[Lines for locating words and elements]

▼

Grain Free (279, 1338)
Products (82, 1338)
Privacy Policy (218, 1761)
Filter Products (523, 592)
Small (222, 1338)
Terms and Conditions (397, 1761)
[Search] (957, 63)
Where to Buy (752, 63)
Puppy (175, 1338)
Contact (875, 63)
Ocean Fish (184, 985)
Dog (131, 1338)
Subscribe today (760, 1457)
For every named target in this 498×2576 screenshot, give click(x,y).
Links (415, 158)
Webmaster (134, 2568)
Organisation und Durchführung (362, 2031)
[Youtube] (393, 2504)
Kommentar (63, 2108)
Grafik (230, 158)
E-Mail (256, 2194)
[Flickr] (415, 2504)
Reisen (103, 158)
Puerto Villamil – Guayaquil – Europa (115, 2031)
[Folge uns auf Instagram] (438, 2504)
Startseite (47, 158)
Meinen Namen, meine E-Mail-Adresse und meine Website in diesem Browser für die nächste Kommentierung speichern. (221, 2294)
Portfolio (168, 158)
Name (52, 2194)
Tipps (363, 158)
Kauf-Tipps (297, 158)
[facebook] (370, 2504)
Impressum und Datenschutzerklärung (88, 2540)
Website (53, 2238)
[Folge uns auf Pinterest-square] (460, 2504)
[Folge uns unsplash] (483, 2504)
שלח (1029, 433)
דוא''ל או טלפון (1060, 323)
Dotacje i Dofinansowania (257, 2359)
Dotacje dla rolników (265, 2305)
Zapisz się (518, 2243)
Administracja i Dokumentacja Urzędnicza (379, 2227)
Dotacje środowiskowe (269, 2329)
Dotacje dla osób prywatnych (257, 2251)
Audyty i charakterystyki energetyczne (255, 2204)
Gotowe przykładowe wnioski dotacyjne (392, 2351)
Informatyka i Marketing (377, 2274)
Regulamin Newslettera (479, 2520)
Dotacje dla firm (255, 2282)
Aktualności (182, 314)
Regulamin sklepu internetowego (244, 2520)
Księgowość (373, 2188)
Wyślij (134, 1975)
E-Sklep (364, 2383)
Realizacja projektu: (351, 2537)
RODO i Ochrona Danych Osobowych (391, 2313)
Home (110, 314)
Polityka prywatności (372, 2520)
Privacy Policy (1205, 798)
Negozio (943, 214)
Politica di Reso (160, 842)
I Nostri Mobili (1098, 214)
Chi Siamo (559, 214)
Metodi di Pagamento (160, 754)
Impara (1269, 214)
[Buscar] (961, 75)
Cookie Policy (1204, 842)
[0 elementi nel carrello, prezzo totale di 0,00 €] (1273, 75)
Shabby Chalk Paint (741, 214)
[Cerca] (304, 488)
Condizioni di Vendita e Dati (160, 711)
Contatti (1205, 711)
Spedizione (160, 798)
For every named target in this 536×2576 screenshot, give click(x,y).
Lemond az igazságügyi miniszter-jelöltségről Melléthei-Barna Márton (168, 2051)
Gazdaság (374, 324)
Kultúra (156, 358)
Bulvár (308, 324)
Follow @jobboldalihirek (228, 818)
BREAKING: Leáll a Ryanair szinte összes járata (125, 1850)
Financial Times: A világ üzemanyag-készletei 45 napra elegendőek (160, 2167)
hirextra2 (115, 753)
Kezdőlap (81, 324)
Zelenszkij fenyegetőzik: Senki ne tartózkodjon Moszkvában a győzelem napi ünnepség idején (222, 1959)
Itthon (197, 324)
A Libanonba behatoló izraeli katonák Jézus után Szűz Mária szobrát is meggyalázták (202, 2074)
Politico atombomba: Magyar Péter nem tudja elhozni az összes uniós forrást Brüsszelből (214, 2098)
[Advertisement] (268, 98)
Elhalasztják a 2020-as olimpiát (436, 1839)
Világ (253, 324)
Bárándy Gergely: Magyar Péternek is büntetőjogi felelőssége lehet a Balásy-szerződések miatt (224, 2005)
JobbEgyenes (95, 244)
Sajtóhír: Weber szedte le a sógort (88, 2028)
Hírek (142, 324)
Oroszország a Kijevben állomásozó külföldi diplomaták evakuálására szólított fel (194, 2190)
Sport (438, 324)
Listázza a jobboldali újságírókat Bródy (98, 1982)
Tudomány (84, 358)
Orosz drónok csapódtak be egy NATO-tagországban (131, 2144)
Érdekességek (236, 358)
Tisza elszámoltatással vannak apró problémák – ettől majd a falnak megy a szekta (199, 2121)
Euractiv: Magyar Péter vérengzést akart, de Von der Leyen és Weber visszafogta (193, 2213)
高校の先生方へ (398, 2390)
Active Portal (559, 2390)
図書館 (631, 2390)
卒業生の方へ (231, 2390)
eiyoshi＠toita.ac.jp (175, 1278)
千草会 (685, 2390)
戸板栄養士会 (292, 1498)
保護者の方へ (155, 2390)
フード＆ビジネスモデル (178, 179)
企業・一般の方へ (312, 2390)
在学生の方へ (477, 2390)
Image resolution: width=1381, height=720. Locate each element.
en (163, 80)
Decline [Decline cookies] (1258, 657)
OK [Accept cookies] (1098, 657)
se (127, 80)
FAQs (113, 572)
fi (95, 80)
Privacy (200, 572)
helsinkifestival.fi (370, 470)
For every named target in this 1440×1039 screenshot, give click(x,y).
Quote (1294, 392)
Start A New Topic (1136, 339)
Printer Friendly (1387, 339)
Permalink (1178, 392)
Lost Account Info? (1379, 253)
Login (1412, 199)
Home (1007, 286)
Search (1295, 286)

▲

Arrange the lines above as a Markdown table with two columns, Row and Text. Put the row number under Row and the line under Text, and omit any blank lines.

● Result
| Row | Text |
|---|---|
| 1 | Grain Free (279, 1338) |
| 2 | Products (82, 1338) |
| 3 | Privacy Policy (218, 1761) |
| 4 | Filter Products (523, 592) |
| 5 | Small (222, 1338) |
| 6 | Terms and Conditions (397, 1761) |
| 7 | [Search] (957, 63) |
| 8 | Where to Buy (752, 63) |
| 9 | Puppy (175, 1338) |
| 10 | Contact (875, 63) |
| 11 | Ocean Fish (184, 985) |
| 12 | Dog (131, 1338) |
| 13 | Subscribe today (760, 1457) |
| 14 | For every named target in this 498×2576 screenshot, give click(x,y). |
| 15 | Links (415, 158) |
| 16 | Webmaster (134, 2568) |
| 17 | Organisation und Durchführung (362, 2031) |
| 18 | [Youtube] (393, 2504) |
| 19 | Kommentar (63, 2108) |
| 20 | Grafik (230, 158) |
| 21 | E-Mail (256, 2194) |
| 22 | [Flickr] (415, 2504) |
| 23 | Reisen (103, 158) |
| 24 | Puerto Villamil – Guayaquil – Europa (115, 2031) |
| 25 | [Folge uns auf Instagram] (438, 2504) |
| 26 | Startseite (47, 158) |
| 27 | Meinen Namen, meine E-Mail-Adresse und meine Website in diesem Browser für die nächste Kommentierung speichern. (221, 2294) |
| 28 | Portfolio (168, 158) |
| 29 | Name (52, 2194) |
| 30 | Tipps (363, 158) |
| 31 | Kauf-Tipps (297, 158) |
| 32 | [facebook] (370, 2504) |
| 33 | Impressum und Datenschutzerklärung (88, 2540) |
| 34 | Website (53, 2238) |
| 35 | [Folge uns auf Pinterest-square] (460, 2504) |
| 36 | [Folge uns unsplash] (483, 2504) |
| 37 | שלח (1029, 433) |
| 38 | דוא''ל או טלפון (1060, 323) |
| 39 | Dotacje i Dofinansowania (257, 2359) |
| 40 | Dotacje dla rolników (265, 2305) |
| 41 | Zapisz się (518, 2243) |
| 42 | Administracja i Dokumentacja Urzędnicza (379, 2227) |
| 43 | Dotacje środowiskowe (269, 2329) |
| 44 | Dotacje dla osób prywatnych (257, 2251) |
| 45 | Audyty i charakterystyki energetyczne (255, 2204) |
| 46 | Gotowe przykładowe wnioski dotacyjne (392, 2351) |
| 47 | Informatyka i Marketing (377, 2274) |
| 48 | Regulamin Newslettera (479, 2520) |
| 49 | Dotacje dla firm (255, 2282) |
| 50 | Aktualności (182, 314) |
| 51 | Regulamin sklepu internetowego (244, 2520) |
| 52 | Księgowość (373, 2188) |
| 53 | Wyślij (134, 1975) |
| 54 | E-Sklep (364, 2383) |
| 55 | Realizacja projektu: (351, 2537) |
| 56 | RODO i Ochrona Danych Osobowych (391, 2313) |
| 57 | Home (110, 314) |
| 58 | Polityka prywatności (372, 2520) |
| 59 | Privacy Policy (1205, 798) |
| 60 | Negozio (943, 214) |
| 61 | Politica di Reso (160, 842) |
| 62 | I Nostri Mobili (1098, 214) |
| 63 | Chi Siamo (559, 214) |
| 64 | Metodi di Pagamento (160, 754) |
| 65 | Impara (1269, 214) |
| 66 | [Buscar] (961, 75) |
| 67 | Cookie Policy (1204, 842) |
| 68 | [0 elementi nel carrello, prezzo totale di 0,00 €] (1273, 75) |
| 69 | Shabby Chalk Paint (741, 214) |
| 70 | [Cerca] (304, 488) |
| 71 | Condizioni di Vendita e Dati (160, 711) |
| 72 | Contatti (1205, 711) |
| 73 | Spedizione (160, 798) |
| 74 | For every named target in this 536×2576 screenshot, give click(x,y). |
| 75 | Lemond az igazságügyi miniszter-jelöltségről Melléthei-Barna Márton (168, 2051) |
| 76 | Gazdaság (374, 324) |
| 77 | Kultúra (156, 358) |
| 78 | Bulvár (308, 324) |
| 79 | Follow @jobboldalihirek (228, 818) |
| 80 | BREAKING: Leáll a Ryanair szinte összes járata (125, 1850) |
| 81 | Financial Times: A világ üzemanyag-készletei 45 napra elegendőek (160, 2167) |
| 82 | hirextra2 (115, 753) |
| 83 | Kezdőlap (81, 324) |
| 84 | Zelenszkij fenyegetőzik: Senki ne tartózkodjon Moszkvában a győzelem napi ünnepség idején (222, 1959) |
| 85 | Itthon (197, 324) |
| 86 | A Libanonba behatoló izraeli katonák Jézus után Szűz Mária szobrát is meggyalázták (202, 2074) |
| 87 | Politico atombomba: Magyar Péter nem tudja elhozni az összes uniós forrást Brüsszelből (214, 2098) |
| 88 | [Advertisement] (268, 98) |
| 89 | Elhalasztják a 2020-as olimpiát (436, 1839) |
| 90 | Világ (253, 324) |
| 91 | Bárándy Gergely: Magyar Péternek is büntetőjogi felelőssége lehet a Balásy-szerződések miatt (224, 2005) |
| 92 | JobbEgyenes (95, 244) |
| 93 | Sajtóhír: Weber szedte le a sógort (88, 2028) |
| 94 | Hírek (142, 324) |
| 95 | Oroszország a Kijevben állomásozó külföldi diplomaták evakuálására szólított fel (194, 2190) |
| 96 | Sport (438, 324) |
| 97 | Listázza a jobboldali újságírókat Bródy (98, 1982) |
| 98 | Tudomány (84, 358) |
| 99 | Orosz drónok csapódtak be egy NATO-tagországban (131, 2144) |
| 100 | Érdekességek (236, 358) |
| 101 | Tisza elszámoltatással vannak apró problémák – ettől majd a falnak megy a szekta (199, 2121) |
| 102 | Euractiv: Magyar Péter vérengzést akart, de Von der Leyen és Weber visszafogta (193, 2213) |
| 103 | 高校の先生方へ (398, 2390) |
| 104 | Active Portal (559, 2390) |
| 105 | 図書館 (631, 2390) |
| 106 | 卒業生の方へ (231, 2390) |
| 107 | eiyoshi＠toita.ac.jp (175, 1278) |
| 108 | 千草会 (685, 2390) |
| 109 | 戸板栄養士会 (292, 1498) |
| 110 | 保護者の方へ (155, 2390) |
| 111 | フード＆ビジネスモデル (178, 179) |
| 112 | 企業・一般の方へ (312, 2390) |
| 113 | 在学生の方へ (477, 2390) |
| 114 | Image resolution: width=1381, height=720. Locate each element. |
| 115 | en (163, 80) |
| 116 | Decline [Decline cookies] (1258, 657) |
| 117 | OK [Accept cookies] (1098, 657) |
| 118 | se (127, 80) |
| 119 | FAQs (113, 572) |
| 120 | fi (95, 80) |
| 121 | Privacy (200, 572) |
| 122 | helsinkifestival.fi (370, 470) |
| 123 | For every named target in this 1440×1039 screenshot, give click(x,y). |
| 124 | Quote (1294, 392) |
| 125 | Start A New Topic (1136, 339) |
| 126 | Printer Friendly (1387, 339) |
| 127 | Permalink (1178, 392) |
| 128 | Lost Account Info? (1379, 253) |
| 129 | Login (1412, 199) |
| 130 | Home (1007, 286) |
| 131 | Search (1295, 286) |